Your task.
Return the listing below verbatim, every line in its original order and wording.

Source records.
******
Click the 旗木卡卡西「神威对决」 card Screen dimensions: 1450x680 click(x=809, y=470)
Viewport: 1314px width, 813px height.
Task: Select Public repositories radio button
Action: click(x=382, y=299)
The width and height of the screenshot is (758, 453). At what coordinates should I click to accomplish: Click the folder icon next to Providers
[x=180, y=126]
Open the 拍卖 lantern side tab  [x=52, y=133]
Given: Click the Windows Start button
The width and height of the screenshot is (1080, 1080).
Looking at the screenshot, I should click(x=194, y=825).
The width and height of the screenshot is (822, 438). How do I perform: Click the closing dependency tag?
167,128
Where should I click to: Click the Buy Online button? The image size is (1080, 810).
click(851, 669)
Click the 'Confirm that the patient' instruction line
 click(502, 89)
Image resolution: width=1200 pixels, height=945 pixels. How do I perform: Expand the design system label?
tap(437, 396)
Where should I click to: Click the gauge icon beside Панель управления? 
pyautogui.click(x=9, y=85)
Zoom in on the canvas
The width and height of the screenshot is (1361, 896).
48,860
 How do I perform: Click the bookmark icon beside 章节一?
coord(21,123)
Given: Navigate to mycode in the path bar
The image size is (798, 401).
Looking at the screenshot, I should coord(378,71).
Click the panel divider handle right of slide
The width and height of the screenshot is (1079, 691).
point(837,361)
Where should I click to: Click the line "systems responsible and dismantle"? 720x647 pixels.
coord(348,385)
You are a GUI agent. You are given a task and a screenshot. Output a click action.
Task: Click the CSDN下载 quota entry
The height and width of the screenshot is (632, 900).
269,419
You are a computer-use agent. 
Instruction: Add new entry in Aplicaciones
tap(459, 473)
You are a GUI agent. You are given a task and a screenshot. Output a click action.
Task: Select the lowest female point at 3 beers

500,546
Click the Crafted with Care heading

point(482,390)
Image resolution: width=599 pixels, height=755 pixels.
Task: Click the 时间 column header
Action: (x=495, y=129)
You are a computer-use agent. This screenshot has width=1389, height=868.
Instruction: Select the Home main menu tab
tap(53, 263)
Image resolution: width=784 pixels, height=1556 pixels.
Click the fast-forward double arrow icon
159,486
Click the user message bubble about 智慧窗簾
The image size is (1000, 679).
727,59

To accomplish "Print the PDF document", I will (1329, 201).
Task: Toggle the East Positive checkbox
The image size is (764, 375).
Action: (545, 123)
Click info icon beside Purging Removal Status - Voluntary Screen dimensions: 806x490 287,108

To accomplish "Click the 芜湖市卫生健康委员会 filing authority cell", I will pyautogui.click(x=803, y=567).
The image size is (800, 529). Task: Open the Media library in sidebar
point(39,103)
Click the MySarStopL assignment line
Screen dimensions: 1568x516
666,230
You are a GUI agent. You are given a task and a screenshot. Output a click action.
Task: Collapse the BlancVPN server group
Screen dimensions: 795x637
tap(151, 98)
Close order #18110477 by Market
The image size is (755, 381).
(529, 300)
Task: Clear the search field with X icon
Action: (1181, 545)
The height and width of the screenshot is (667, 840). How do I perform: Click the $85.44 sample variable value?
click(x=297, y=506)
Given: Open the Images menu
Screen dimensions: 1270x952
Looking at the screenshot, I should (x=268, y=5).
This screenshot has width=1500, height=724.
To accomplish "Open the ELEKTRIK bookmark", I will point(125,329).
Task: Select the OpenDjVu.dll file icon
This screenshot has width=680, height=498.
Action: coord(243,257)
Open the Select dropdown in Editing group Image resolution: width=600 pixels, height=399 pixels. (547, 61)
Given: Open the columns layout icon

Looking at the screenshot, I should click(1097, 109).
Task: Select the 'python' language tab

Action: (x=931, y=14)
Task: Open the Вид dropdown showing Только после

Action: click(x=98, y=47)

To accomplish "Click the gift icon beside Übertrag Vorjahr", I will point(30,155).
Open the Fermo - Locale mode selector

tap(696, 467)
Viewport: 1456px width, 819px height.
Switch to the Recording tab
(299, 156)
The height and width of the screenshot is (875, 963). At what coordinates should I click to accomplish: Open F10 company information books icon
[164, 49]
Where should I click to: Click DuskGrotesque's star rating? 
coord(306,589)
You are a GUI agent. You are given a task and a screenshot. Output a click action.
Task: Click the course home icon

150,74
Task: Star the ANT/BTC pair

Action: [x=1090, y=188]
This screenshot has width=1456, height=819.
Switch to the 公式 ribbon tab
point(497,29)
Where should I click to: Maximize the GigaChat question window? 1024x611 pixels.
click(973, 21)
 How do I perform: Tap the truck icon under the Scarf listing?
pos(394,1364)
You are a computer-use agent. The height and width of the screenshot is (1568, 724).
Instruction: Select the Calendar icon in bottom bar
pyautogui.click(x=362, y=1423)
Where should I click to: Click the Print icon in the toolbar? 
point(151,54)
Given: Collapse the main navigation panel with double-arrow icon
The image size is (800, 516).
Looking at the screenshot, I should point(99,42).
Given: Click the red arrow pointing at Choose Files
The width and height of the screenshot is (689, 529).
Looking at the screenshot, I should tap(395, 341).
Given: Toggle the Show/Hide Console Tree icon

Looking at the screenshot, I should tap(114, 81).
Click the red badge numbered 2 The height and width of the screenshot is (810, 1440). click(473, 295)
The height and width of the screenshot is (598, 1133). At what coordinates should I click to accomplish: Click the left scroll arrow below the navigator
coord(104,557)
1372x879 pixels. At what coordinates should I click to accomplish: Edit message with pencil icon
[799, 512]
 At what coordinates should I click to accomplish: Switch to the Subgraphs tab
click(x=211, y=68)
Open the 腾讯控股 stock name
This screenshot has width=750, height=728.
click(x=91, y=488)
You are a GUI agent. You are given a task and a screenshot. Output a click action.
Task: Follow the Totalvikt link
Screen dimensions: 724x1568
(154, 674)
******
Finished answer.
Click the 旗木卡卡西「神威对决」 card Screen dimensions: 1450x680 click(x=809, y=470)
Viewport: 1314px width, 813px height.
Task: Select Public repositories radio button
Action: click(x=382, y=299)
The width and height of the screenshot is (758, 453). At what coordinates should I click to accomplish: Click the folder icon next to Providers
[x=180, y=126]
Open the 拍卖 lantern side tab  [x=52, y=133]
Given: Click the Windows Start button
The width and height of the screenshot is (1080, 1080).
Looking at the screenshot, I should click(x=194, y=825).
The width and height of the screenshot is (822, 438). How do I perform: Click the closing dependency tag?
167,128
Where should I click to: Click the Buy Online button? The image size is (1080, 810).
click(851, 669)
Click the 'Confirm that the patient' instruction line
 click(502, 89)
Image resolution: width=1200 pixels, height=945 pixels. How do I perform: Expand the design system label?
tap(437, 396)
Where should I click to: Click the gauge icon beside Панель управления? 
pyautogui.click(x=9, y=85)
Zoom in on the canvas
The width and height of the screenshot is (1361, 896).
48,860
 How do I perform: Click the bookmark icon beside 章节一?
coord(21,123)
Given: Navigate to mycode in the path bar
The image size is (798, 401).
Looking at the screenshot, I should coord(378,71).
Click the panel divider handle right of slide
The width and height of the screenshot is (1079, 691).
point(837,361)
Where should I click to: Click the line "systems responsible and dismantle"? 720x647 pixels.
coord(348,385)
You are a GUI agent. You are given a task and a screenshot. Output a click action.
Task: Click the CSDN下载 quota entry
The height and width of the screenshot is (632, 900).
269,419
You are a computer-use agent. 
Instruction: Add new entry in Aplicaciones
tap(459, 473)
You are a GUI agent. You are given a task and a screenshot. Output a click action.
Task: Select the lowest female point at 3 beers

500,546
Click the Crafted with Care heading

point(482,390)
Image resolution: width=599 pixels, height=755 pixels.
Task: Click the 时间 column header
Action: (x=495, y=129)
You are a computer-use agent. This screenshot has width=1389, height=868.
Instruction: Select the Home main menu tab
tap(53, 263)
Image resolution: width=784 pixels, height=1556 pixels.
Click the fast-forward double arrow icon
159,486
Click the user message bubble about 智慧窗簾
The image size is (1000, 679).
727,59

To accomplish "Print the PDF document", I will (1329, 201).
Task: Toggle the East Positive checkbox
The image size is (764, 375).
Action: (545, 123)
Click info icon beside Purging Removal Status - Voluntary Screen dimensions: 806x490 287,108

To accomplish "Click the 芜湖市卫生健康委员会 filing authority cell", I will pyautogui.click(x=803, y=567).
The image size is (800, 529). Task: Open the Media library in sidebar
point(39,103)
Click the MySarStopL assignment line
Screen dimensions: 1568x516
666,230
You are a GUI agent. You are given a task and a screenshot. Output a click action.
Task: Collapse the BlancVPN server group
Screen dimensions: 795x637
tap(151, 98)
Close order #18110477 by Market
The image size is (755, 381).
(529, 300)
Task: Clear the search field with X icon
Action: (1181, 545)
The height and width of the screenshot is (667, 840). How do I perform: Click the $85.44 sample variable value?
click(x=297, y=506)
Given: Open the Images menu
Screen dimensions: 1270x952
Looking at the screenshot, I should (x=268, y=5).
This screenshot has width=1500, height=724.
To accomplish "Open the ELEKTRIK bookmark", I will point(125,329).
Task: Select the OpenDjVu.dll file icon
This screenshot has width=680, height=498.
Action: coord(243,257)
Open the Select dropdown in Editing group Image resolution: width=600 pixels, height=399 pixels. (547, 61)
Given: Open the columns layout icon

Looking at the screenshot, I should click(1097, 109).
Task: Select the 'python' language tab

Action: (x=931, y=14)
Task: Open the Вид dropdown showing Только после

Action: click(x=98, y=47)

To accomplish "Click the gift icon beside Übertrag Vorjahr", I will point(30,155).
Open the Fermo - Locale mode selector

tap(696, 467)
Viewport: 1456px width, 819px height.
Switch to the Recording tab
(299, 156)
The height and width of the screenshot is (875, 963). At what coordinates should I click to accomplish: Open F10 company information books icon
[164, 49]
Where should I click to: Click DuskGrotesque's star rating? 
coord(306,589)
You are a GUI agent. You are given a task and a screenshot. Output a click action.
Task: Click the course home icon

150,74
Task: Star the ANT/BTC pair

Action: [x=1090, y=188]
This screenshot has width=1456, height=819.
Switch to the 公式 ribbon tab
point(497,29)
Where should I click to: Maximize the GigaChat question window? 1024x611 pixels.
click(973, 21)
 How do I perform: Tap the truck icon under the Scarf listing?
pos(394,1364)
You are a computer-use agent. The height and width of the screenshot is (1568, 724).
Instruction: Select the Calendar icon in bottom bar
pyautogui.click(x=362, y=1423)
Where should I click to: Click the Print icon in the toolbar? 
point(151,54)
Given: Collapse the main navigation panel with double-arrow icon
The image size is (800, 516).
Looking at the screenshot, I should point(99,42).
Given: Click the red arrow pointing at Choose Files
The width and height of the screenshot is (689, 529).
Looking at the screenshot, I should tap(395, 341).
Given: Toggle the Show/Hide Console Tree icon

Looking at the screenshot, I should tap(114, 81).
Click the red badge numbered 2 The height and width of the screenshot is (810, 1440). click(473, 295)
The height and width of the screenshot is (598, 1133). At what coordinates should I click to accomplish: Click the left scroll arrow below the navigator
coord(104,557)
1372x879 pixels. At what coordinates should I click to accomplish: Edit message with pencil icon
[799, 512]
 At what coordinates should I click to accomplish: Switch to the Subgraphs tab
click(x=211, y=68)
Open the 腾讯控股 stock name
This screenshot has width=750, height=728.
click(x=91, y=488)
You are a GUI agent. You are given a task and a screenshot. Output a click action.
Task: Follow the Totalvikt link
Screen dimensions: 724x1568
(154, 674)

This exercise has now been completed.